Tunisia (the official name of the Tunisian Republic) is located in the northern part of Africa, is part of the Arab Maghreb. The capital of the country – Tunisia – its cultural, political and administrative center. See Tunisia abbreviations.
Tunisia borders Algeria in the west, Libya in the south, and is washed by the waves of the Mediterranean Sea from the north and east. The length of the coastline is about 1300 km, the same amount falls on its land borders.
The highest point is Mount Jebel Hami (1544 m). In the north-east of the country, two mountain ranges are reunited – the Tel and Sahara Atlas. Large bays Tunisia a: Hammamet, Tunisian and Gabes. The main and only river of the country is the Medzhera.
20% of the country’s territory is occupied by arable land, 40% by the Sahara desert and 19% by meadows and pastures.
According to 800zipcodes, the weather conditions in Tunisia and in most cases depend on the natural objects closest to it (the Sahara Desert and the Mediterranean Sea). In the northern part of the country, the climate is temperate, Mediterranean, winters are mild and rainy, and summers are hot and dry. The minimum officially recorded temperature in the north of the country: -9 ° C (in Tell), the absolute maximum: +54 ° C (in Kebili).
Coldest months: January and February. The air temperature these days is kept at around +15 °C, at night it drops to +6… +8 °C, sometimes drops below zero. During these months, snow occasionally falls, but it lies only at night and in the early morning – until the midday rays. The rainy season starts in October and ends in February.
Hot time comes in the summer months (July, August). During this period, the air warms up to +30…+38 °C during the day and up to +20 °C at night. In the central and southern parts of Tunisia, this figure often exceeds +40 ° C.
The ideal time to travel is from May to September. Sea water these days warms up to a temperature of +20 °C.
Main seaports: Sfax, Tunis, Gabes, Bizerte and Sehira, Nabeul, Djerba island, Sousse.
Beach resorts: Tunisia and its suburbs Nabeul and Hammamet, Monastir, Sousse.
Health resorts: Hammamet, Sousse (thalassotherapy).
The cuisine of Tunisia is closer in its traditions to European than to traditional Arabic. Among the hot spices, harissa is popular here. It is served on a separate dish along with olive oil. It tastes like adjika, but without salt. It is customary to eat harissa by dipping slices of bread into it. At the same time, the spiciness of the dish depends only on how much you soak it with seasoning.
Bread products in Tunisia are presented in two forms: “baguette” (long loaf) and “lavash”. It is not customary to cut bread, it is broken by hand and consumed in large quantities.
Meat in the country is sold in pairs. The assortment includes pieces of lamb and beef. If you wish, you can also taste camel meat. Meat is usually cooked on skewers, skewers or in braziers. An exception is the national dish kebab. For its preparation, the meat is cut into small slices.
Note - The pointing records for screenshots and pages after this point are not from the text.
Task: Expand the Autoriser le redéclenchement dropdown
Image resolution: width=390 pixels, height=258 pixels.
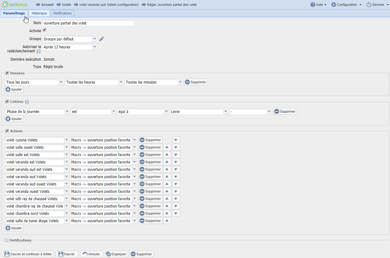Action: (x=95, y=47)
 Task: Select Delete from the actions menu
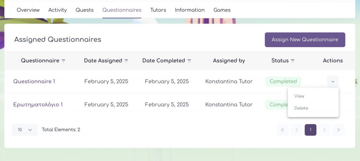(301, 108)
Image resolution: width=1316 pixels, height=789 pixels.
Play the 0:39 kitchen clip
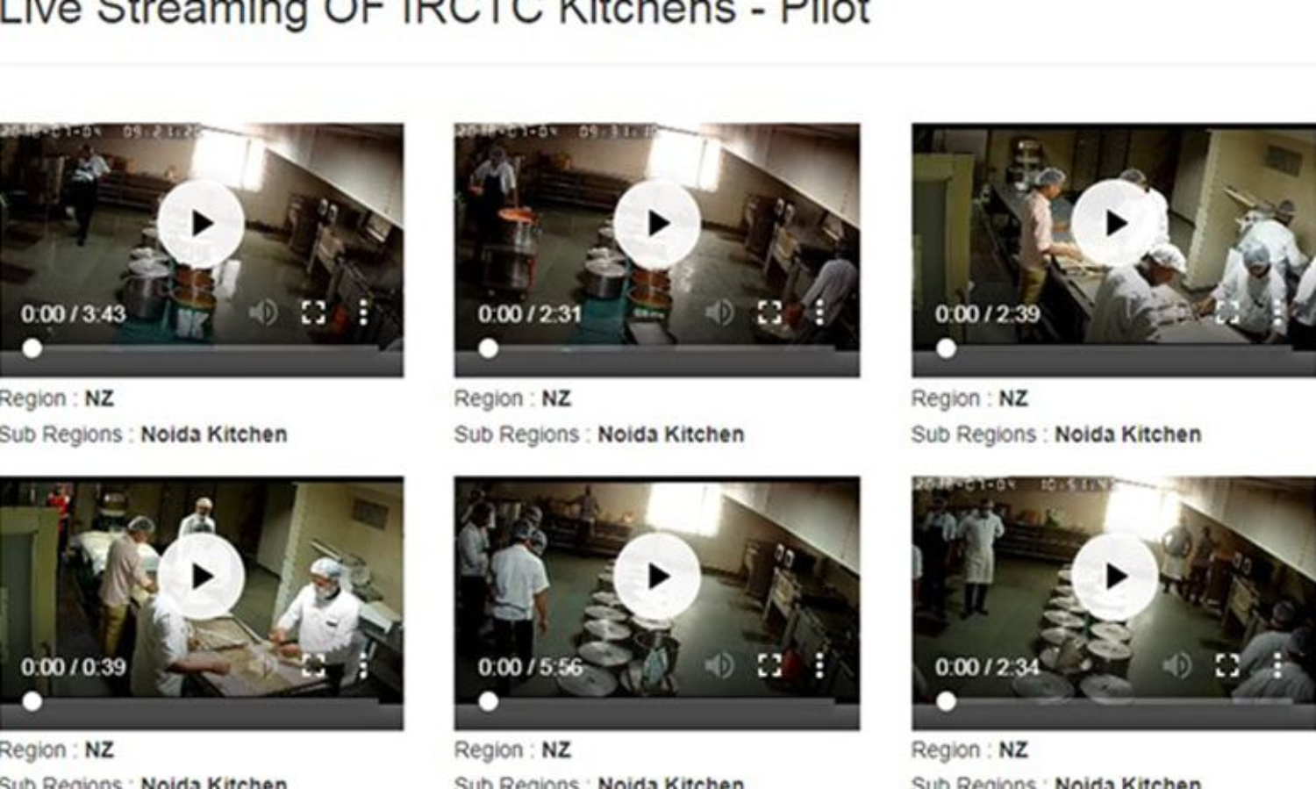coord(201,577)
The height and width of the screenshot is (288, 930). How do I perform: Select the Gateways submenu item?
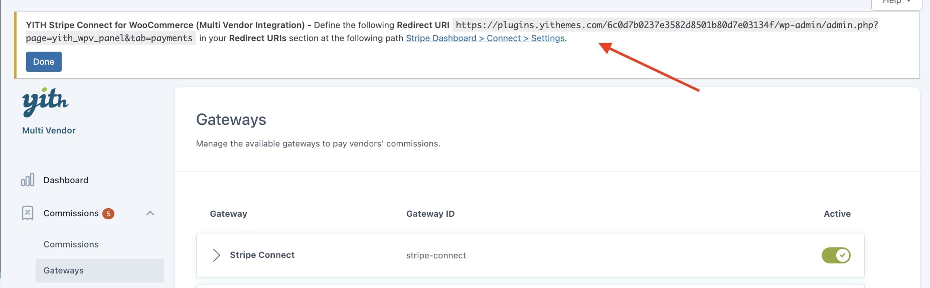100,270
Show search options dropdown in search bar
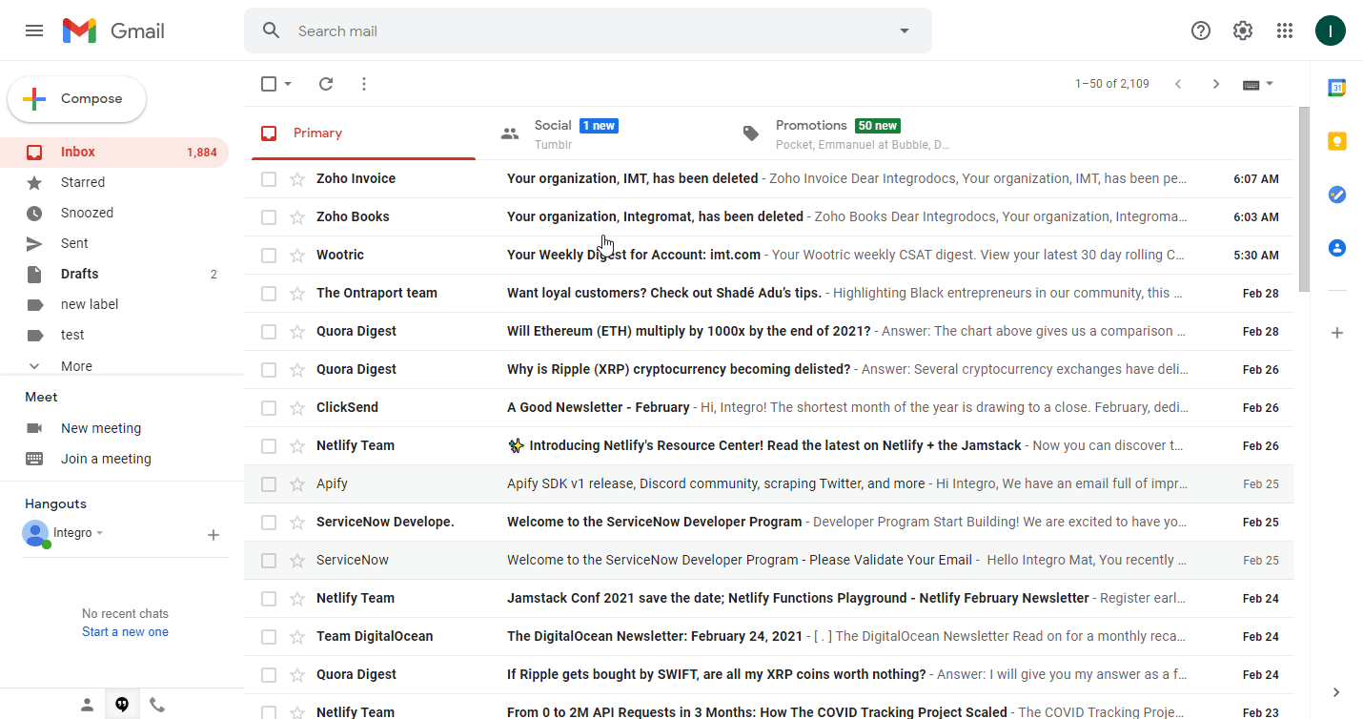Viewport: 1363px width, 719px height. [x=905, y=31]
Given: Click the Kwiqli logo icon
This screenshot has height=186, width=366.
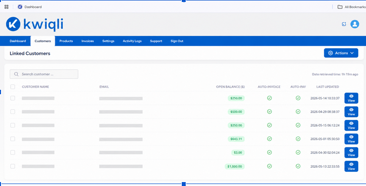Looking at the screenshot, I should pos(13,24).
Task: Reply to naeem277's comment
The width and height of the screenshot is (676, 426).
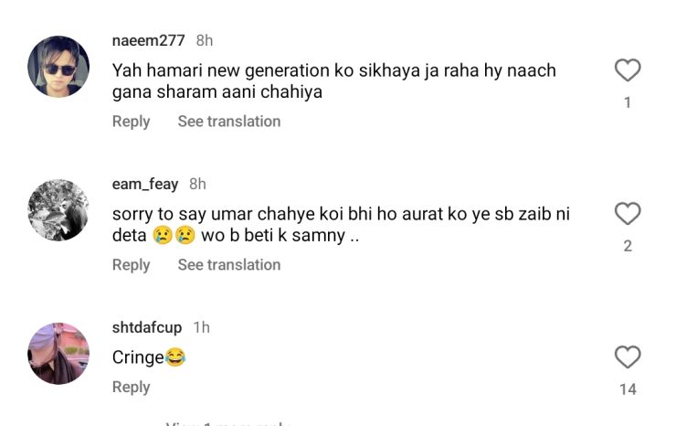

Fish and seafood among Tunisians is preferable to meat, despite their high cost. The cheapest dishes are tuna, sardine and mackerel. Eel, shrimp and shellfish dishes are considered more expensive. And the meat of sea cuttlefish or octopus is considered a delicacy.
In Tunisia, it is indecent to look into the face of a person who eats. In addition, it is forbidden to eat while standing or walking.
Fatty foods are washed down with hot tea. Pork is illegal for all Muslims, which is why you won’t find it on most restaurant menus.
Couscous is a traditional Tunisian dish – semolina porridge made from durum wheat varieties. Many people love brik – it looks like a cheburek, but with egg filling. Most soups in Tunisia are pureed. They are made from a wide variety of foods, including melons.
From dairy products you will taste only cheese. It compensates for its deficiency with a wide range of sweets, most of which are made from molasses obtained from dates.
From fruits, you will be offered cactus fruits, pickled olives and much more. Almost all local food products are produced in Tunisian territory.
The national drink is green tea with mint, very hot and very sweet. Tunisians do not drink alcohol, but they are loyal to “drunk” tourists. Moreover, several varieties of wine and beer are produced in the country. As for alcoholic beverages, you will be offered “buhu” – fig vodka, as well as “tibar” – a drink made from dates similar in taste to cognac. There is also a wide selection of imported alcoholic products, but their prices are prohibitively high.